The national advocacy group Mothers Against Drunk Driving highly endorses a federal initiative lengthily entitled the National Roadside Survey of Alcohol and Drugged Driving. The Institute for Highway Safety similarly supports the program.
Participants of the survey? Uh, not so much.
Here’s why. The survey is literally a hands-on experience, and it often starts when a motorist tooling down the road sees a uniformed police officer ahead waving arms and directing the driver’s vehicle toward a ramp and parking lot.
Once there, the motorist is questioned about his or her drinking and drug-using habits, especially in conjunction with driving. The driver is asked to submit to a breathalyzer test and further informed that the government is willing to hand over some cash in exchange for a saliva sample and blood draw.

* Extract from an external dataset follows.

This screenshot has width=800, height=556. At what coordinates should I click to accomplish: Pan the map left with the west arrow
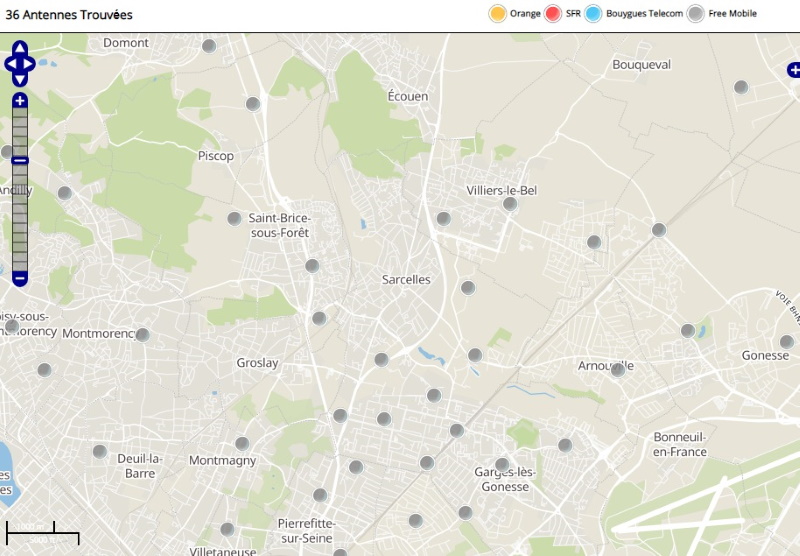pyautogui.click(x=10, y=64)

The objective of the survey, which has been hauled out in a number of cities across the country on five occasions since 1973, it to obtain accurate data on drunk and drugged driving. Knowledge being power, safety regulators hope that such information can be employed — through education and enforcement follow up — to dampen harmful driving behaviors and curb motor vehicle accidents.
What has drawn concern from some participants, as well as from legislators on Capitol Hill, is the lack of clarity in some instances regarding whether participation is voluntary or mandatory.
Given a lack of probable cause for pulling a motorist over, program managers take pains to stress that a driver’s participation is fully voluntary and that no criminal liability attaches in cases of impairment.
Critics of the initiative question wonder whether the voluntary nature of the program is being uniformly communicated to drivers who see a uniformed officer waving them over.
That question is likely to be discussed in upcoming days and weeks in Congress. Although the safety-related aim of the initiative is clear, critics say that the program’s voluntary nature must be just as evident.